Jestem zwolennikiem teorii, że kampania wyborcza zaczyna się następnego dnia po wyborach, bo następne już za kilka lat. Wszystkie działania osoby publicznej, a taką jestem od 12 lat, wpływają na wynik następnych wyborów. Codzienną pracę zawodową staram się wykonywać tak, by służyła w jak najlepszym stopniu wspólnocie samorządowej…
No właśnie, prezydent czy zastępca prezydenta miasta w przeciwieństwie od prezydenta kraju nie pełni tylko funkcji reprezentacyjnej.
Kiedy czytam niektóre dyskusje na portalach społecznościowych, widzę, że wyobrażenie o obowiązkach prezydenta i jego współpracowników daleko odbiega od rzeczywistości. Ogrom zadań przerzucanych sukcesywnie przez rząd na samorząd sprawia, że wielką sztuką jest takie ich prowadzenie, by pojedyncze decyzje dotyczące i tych dużych i tych małych tematów składały się w spójną całość i prowadziły do harmonijnego rozwoju miasta i rozwiązywania bieżących jego problemów. Nie da się wszystkiego zrobić natychmiast, nawet jeśli postulaty są słuszne, nie da się też równocześnie zadowolić wszystkich. Niektóre trudne decyzje, dobre w bliższej lub dalszej perspektywie dla większości mieszkańców, powodują aktywny opór tych, którym się nie podobają. Mam nadzieję, że mieszkańcy potrafią docenić całokształt działań w mieście. Akt wyborczy jest sprawdzianem i weryfikacją naszych dokonań.
Mówi się, że Lud chce „chleba i igrzysk”, a Pan mówi o długoletniej pracy i harmonijnym rozwoju. Kandydaci zwykle obiecują: drogę osiedlową, parking, plac zabaw, sygnalizację świetlną na pobliskim skrzyżowaniu, ścieżkę rowerową itp.
Istotnie, zwykle przed wyborami mamy festiwal obietnic. Niektóre pomysły warte są realizacji, a większość ich z punktu widzenia danej dzielnicy wydaje się „obiecywaczom” niezbędna.

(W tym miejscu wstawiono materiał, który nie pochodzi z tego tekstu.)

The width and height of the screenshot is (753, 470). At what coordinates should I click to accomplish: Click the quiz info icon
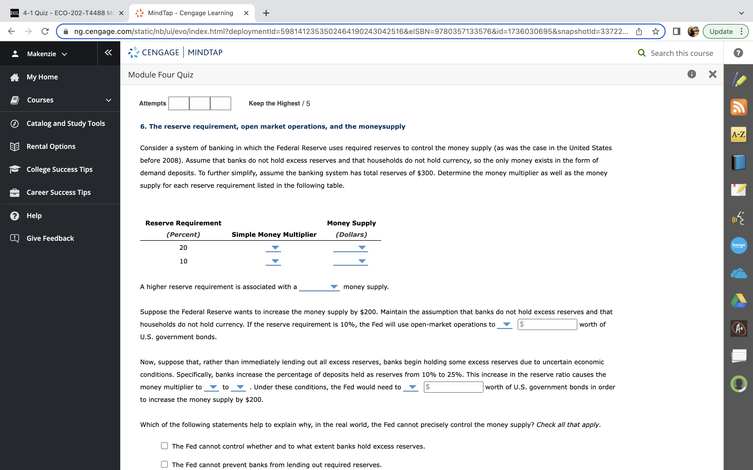point(691,74)
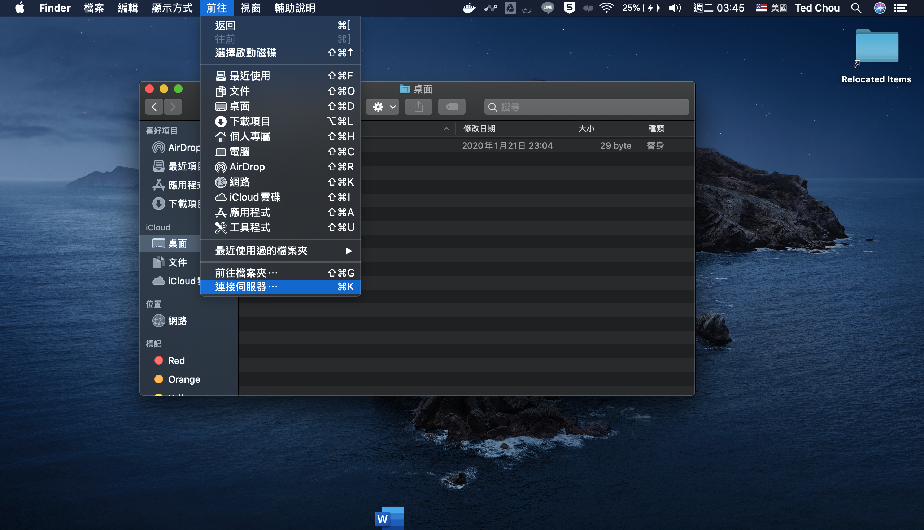Select the Orange tag in sidebar

pos(184,379)
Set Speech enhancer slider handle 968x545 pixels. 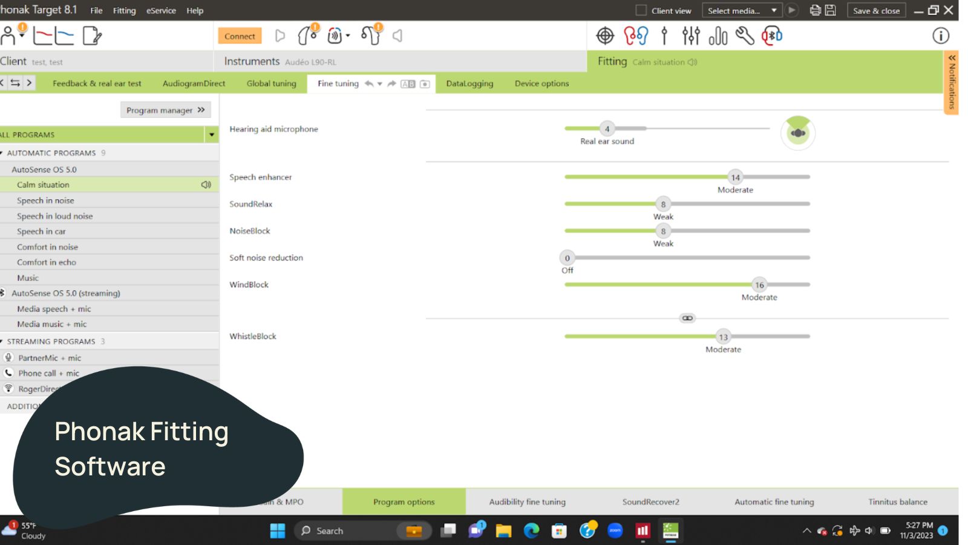click(735, 177)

Nie wszystkie z uwagi na ograniczenia budżetowe, przyszłe koszty eksploatacji i „moce przerobowe” mogą być w bieżącym okresie zrealizowane. Rzadko też kandydaci w swych w programach wyborczych sięgają do tematów strategicznych, dotyczących całego miasta.
Jakich na przykład?
Gliwice z racji położenia w dolnym dorzeczu stosunkowo krótkiej, ale gwałtownie przybierającej w czasie opadów atmosferycznych Kłodnicy, są narażone na niebezpieczeństwo powodzi. Troską władz jest właściwe zabezpieczenie miasta przed potencjalnym zalaniem. Wiele można by tu mówić o zaniechaniach administracji rządowej (kiedyś RZGW dzisiaj Wody Polskie) i niewykonywaniu ich zadań ustawowych. Ale o tym przy innej okazji. Zdani na własne siły od lat prowadzimy działania, których celem jest stworzenie koniecznych zabezpieczeń przeciwpowodziowych. Jednym z nich powinien być system polderów zalewowych, czyli terenów zieleni, które w okresach nie związanych z zagrożeniem powodziowym służyłyby mieszkańcom do rekreacji i wypoczynku a w czasie powodzi przyjmowałyby nadmiar wody. Niezbędne jest systemowe utrzymywanie, ulepszanie i rozbudowa kanalizacji deszczowej. Są to według mnie jedne z najistotniejszych zadań miasta. Dla dzielnic oddalonych od rzeki nie jest to tak nośny temat, jak nowy plac zabaw czy siłownia.
Coś jeszcze?
Szpital. Bez wątpienia Gliwicom jest potrzebny nowoczesny, o wysokim poziomie świadczenia usług medycznych. I znowu wiele by mówić o obecnym niewydolnym systemie ochrony zdrowia opartym o uznaniowe i arbitralne decyzje NFZ. Czy zadaniem samorządu terytorialnego jest dofinansowywanie źle działającego sytemu, za który odpowiedzialny jest rząd? Zapowiadamy jednak w programie wyborczym budowę nowego szpitala w nowej lokalizacji. Jesteśmy zdeterminowani. Sytuacja finansowa Miasta jest tak dobra, że budowa nowego kompleksu szpitalnego na miarę XXI wieku jest całkowicie realna. Proszę zauważyć, że wszystkie inwestycje zapowiadane i rozpoczynane przez „ekipę Frankiewicza” są w mieście wykonywane, kończone i oddawane do użytku. Podobnie będzie z nowym szpitalem.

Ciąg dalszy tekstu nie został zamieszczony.